Through the activation of the cGAS-STING pathway, the innate immune defense is beneficial in mammals but the aberrant activation of this axis leads to robust inflammatory response, which can lead to the development of chronic autoimmune disorders and severe pathology in human diseases such as amyotrophic lateral sclerosis (ALS),¹⁸ familial chilblain lupus,¹⁹ Aicardi-Goutieres syndrome (AGS),^20–22 Lupus,²³ and STING associated vasculopathy with onset in infancy (SAVI).^24,25

Recent studies have shown that the cGAS-STING pathway plays an important role in acute kidney injury (AKI), a disease characterized by a rapid decline in renal function with the possibility of chronic kidney disease (CKD) setting in.^26–30 With such a central role played by activated cGAS-STING axis in numerous diseases, efforts have begun to intensify in the identification and development of STING inhibitors (see Fig. 1 for examples of STING antagonists).^31–36

Fig. 1 Structures of reported small molecule STING antagonists.

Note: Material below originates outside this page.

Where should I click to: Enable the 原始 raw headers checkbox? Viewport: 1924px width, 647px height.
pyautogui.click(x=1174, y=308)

Our group previously reported novel class of STING antagonists, such as HSD1077 (Fig. 1), which are synthesized via multi-component Povarov–Doebner type reaction.³¹ Using a fluorescence polarization assay (Fig. 2), developed in our group,³⁷ we demonstrated that HSD1077 could compete with fluorescein-labeled c-di-GMP in binding hSTING CTD containing residues 155–341, which has previously been shown to be soluble and capable of binding to CDNs in solution.³⁸ At 100 nM, HSD1077 was able to inhibit IL-6 production in both THP-1 and Raw macrophage cell lines. Mechanistic studies revealed that HSD1077 inhibited both TBK1 and STING phosphorylation.³¹ While HSD1077 is orally bioavailable [(F = 91%)], unfortunately it suffers from high clearance (Cl_obs = 222 mL min⁻¹ kg⁻¹ after IV dosing of 2 mg Kg⁻¹) in mice.

Fig. 2 Schematic diagram showing competitive binding of F-c-di-GMP in STING by a small molecule.

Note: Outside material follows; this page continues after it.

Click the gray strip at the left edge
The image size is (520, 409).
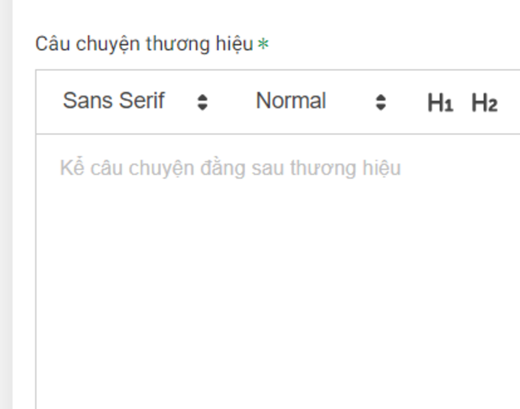click(6, 204)

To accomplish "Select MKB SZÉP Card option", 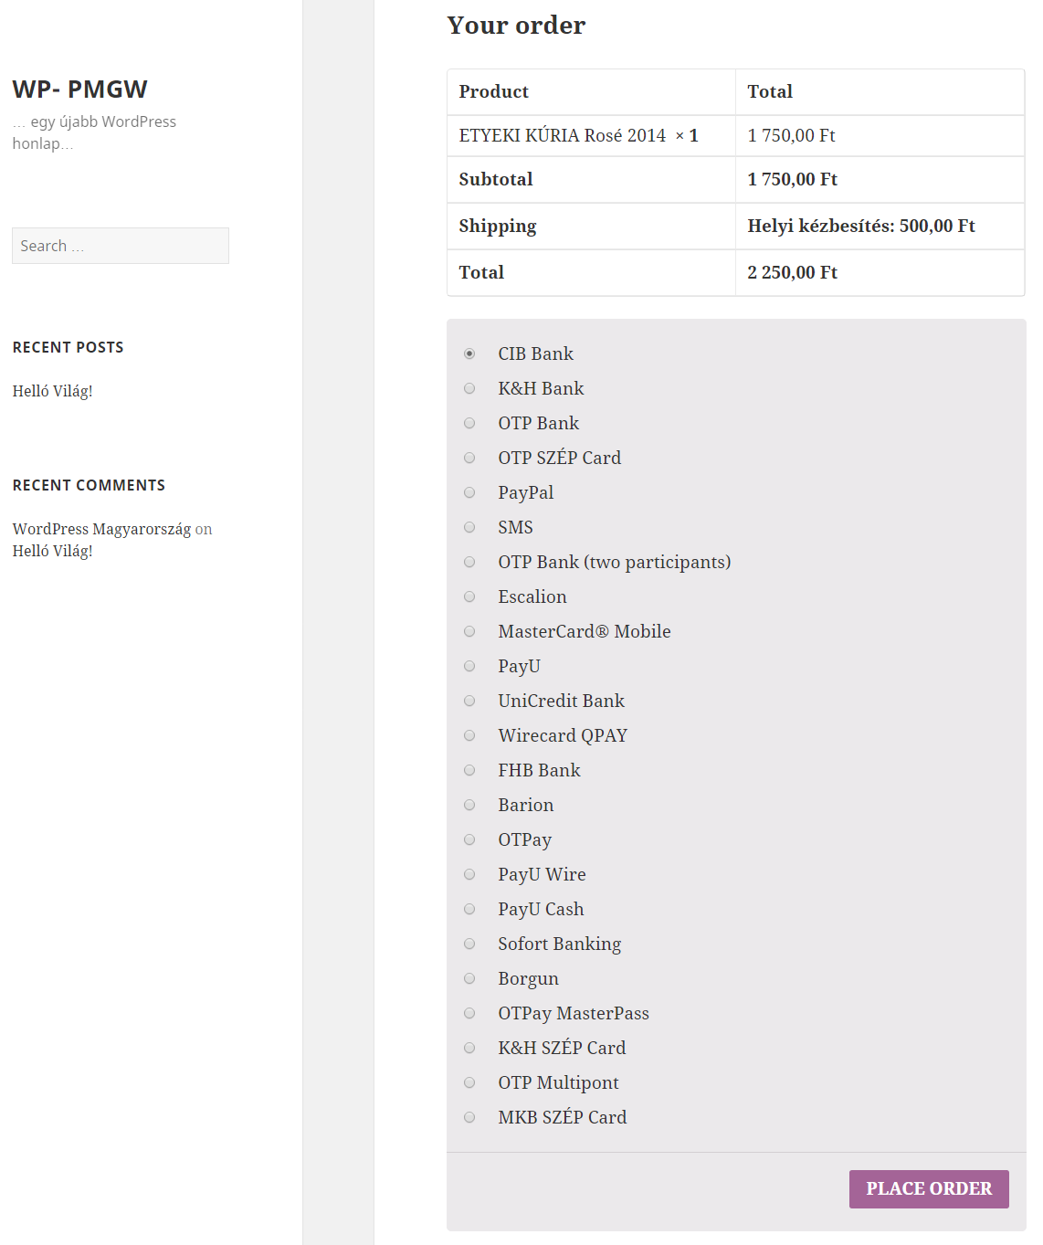I will click(x=469, y=1117).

We were therefore motivated to continue searching for STING antagonists that could be used in vivo. Our group has identified many compounds that contain the same 3H-pyrazolo[4,3-f]quinoline scaffold in HSD1077, which are efficacious in vivo.³⁹ Therefore, we reasoned that the unsubstituted pyrazole group in HSD1077 might be responsible for the PK liability. Unfortunately, substituting the pyrazole in HSD1077 to potentially reduce metabolic inactivation also reduced STING binding. Luckily, screening our proprietary 3H-pyrazolo[4,3-f]quinoline-containing library identified benzamides 1 and 2 (see Fig. 3) as potential STING binders. Herein, we detail structure–activity relationship studies of these new STING binders. Pleasingly HSKB143 (compound class A, Fig. 3) and HSKB142 (compound class B, Fig. 3) antagonize STING. However, only HSKB142 is bioavailable while HSKB143 is not bioavailable when dosed orally.

Fig. 3 Synthesis of quinoline compounds using the Povarov–Doebner type multicomponent reaction. STING binders, HSD1077, compound of types A and B.

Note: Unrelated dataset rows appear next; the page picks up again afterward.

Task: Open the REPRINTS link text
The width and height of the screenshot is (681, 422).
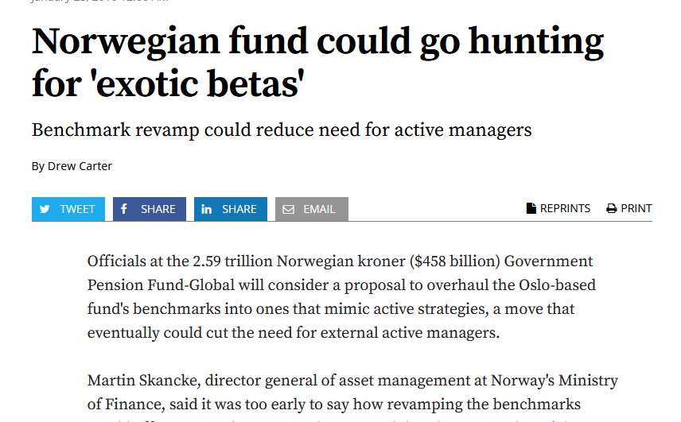Action: (x=565, y=208)
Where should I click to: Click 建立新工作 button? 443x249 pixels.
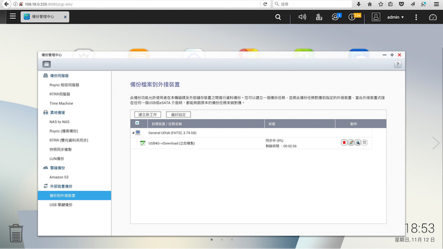coord(148,114)
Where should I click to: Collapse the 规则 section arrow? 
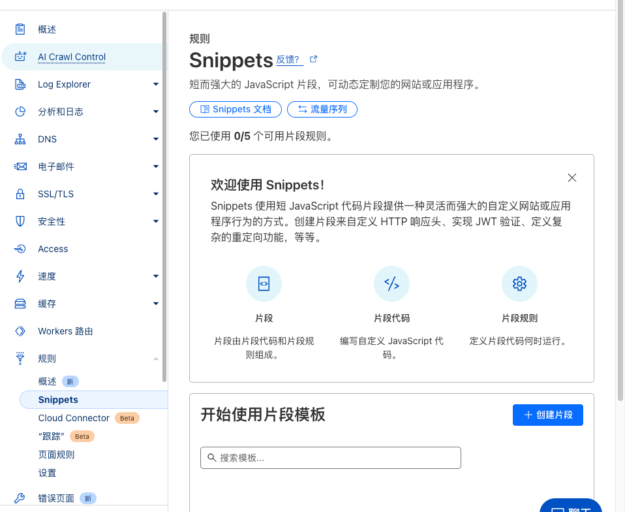[155, 359]
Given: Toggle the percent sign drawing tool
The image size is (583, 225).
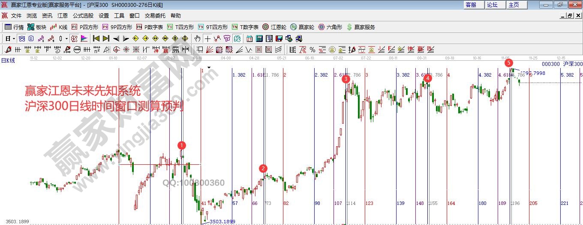Looking at the screenshot, I should click(312, 50).
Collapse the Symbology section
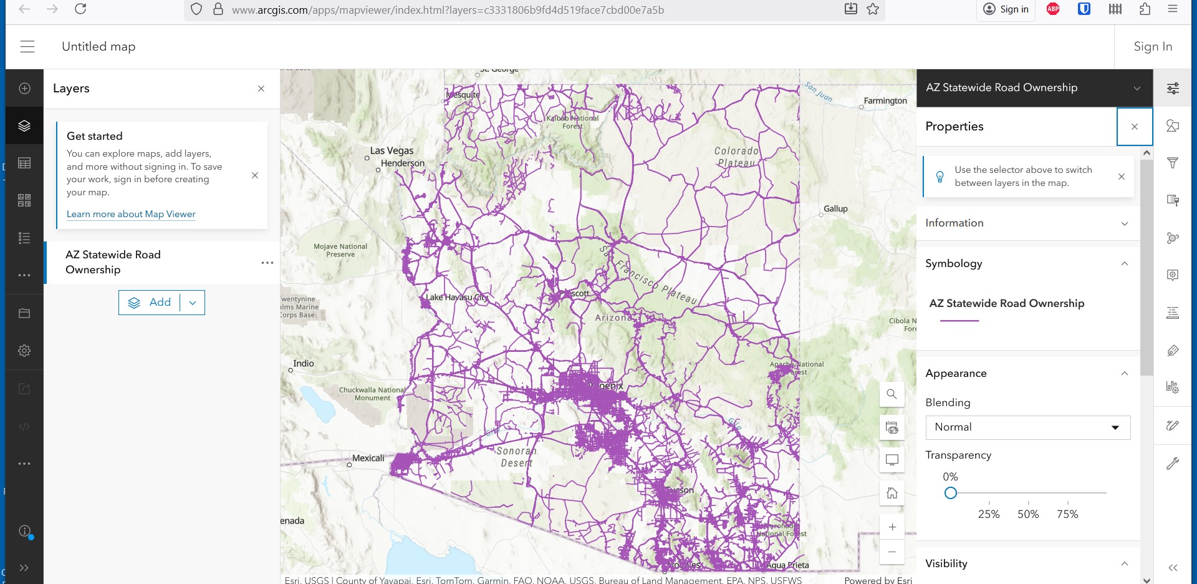 pos(1124,264)
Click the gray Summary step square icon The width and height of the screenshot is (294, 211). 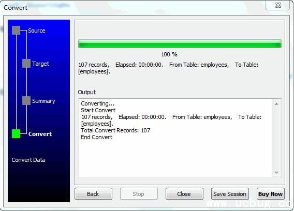point(26,101)
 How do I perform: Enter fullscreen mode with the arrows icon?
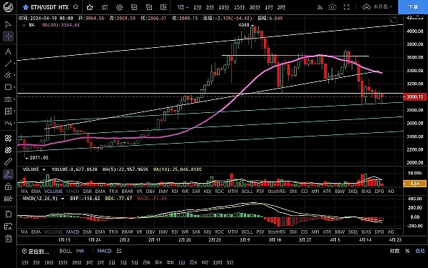pos(347,7)
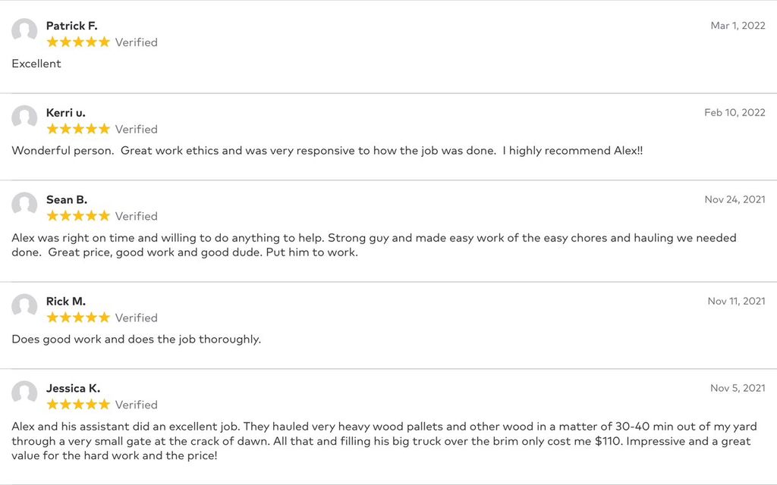Click Rick M.'s review text about thorough work
Screen dimensions: 777x485
coord(137,340)
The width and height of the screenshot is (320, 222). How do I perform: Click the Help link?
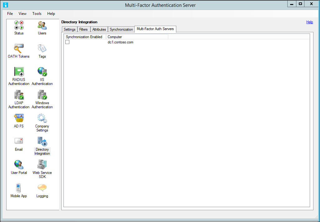coord(309,22)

We synthesized 22 compounds via a tandem one-pot three-component Doebner/Povarov type MCR followed by amidation (Fig. 4). With potential STING binders in hand (Fig. 5), we proceeded to evaluate binding to STING, using the binding assay described in Fig. 2.

Fig. 4 Synthetic steps for synthesis of analogues.

Fig. 5 Compounds screened for STING binding.

Briefly, 20 μM of compounds and 50 nM of the c-di-GMP-fluorescein probe (c-di-GMP-FAM) were incubated with 10 μM of hSTING for 5 minutes prior to evaluation of fluorescence anisotropy. As a positive control, we used ADU-S100, a known agonist of STING that binds to the cyclic dinucleotide binding site of STING.⁴⁰ It was observed that compounds containing ethyl piperazine 1, morpholine 2, methyl piperidinol 3, thiomorpholine dioxide 4, and dimethyl morpholine 5 benzamides were poor STING binders, whereas methylsulfonyl piperazine 6 could bind to STING, albeit only moderately (Table 1 and Fig. S1, ESI†). Further substitutions of methylsulfonyl piperazine analog 6 revealed that fluorine substitution on the benzamide moiety, 7 and HSKB142, improved STING binding whereas changing the benzamide to picolinamide 8 or nicotinamide 9 abrogated STING binding (Table 1). Substituting the ring appended to positions 8 and 9 of pyrazolo[4,3-f]quinoline core with OH (10, 13) or Me (11), and replacing a carbon with S (12) did not improve STING binding. Compound 14, the tetrahydro-2H-pyran analog of compound 6 was equally good at binding to STING. The N-(2-sulfamoylethyl)benzamide analogs, HSKB143, 17–19 could also bind to STING. As expected, the nicotinamide or picolinamide analogs, 16 and 17, were not STING binders (Table 1).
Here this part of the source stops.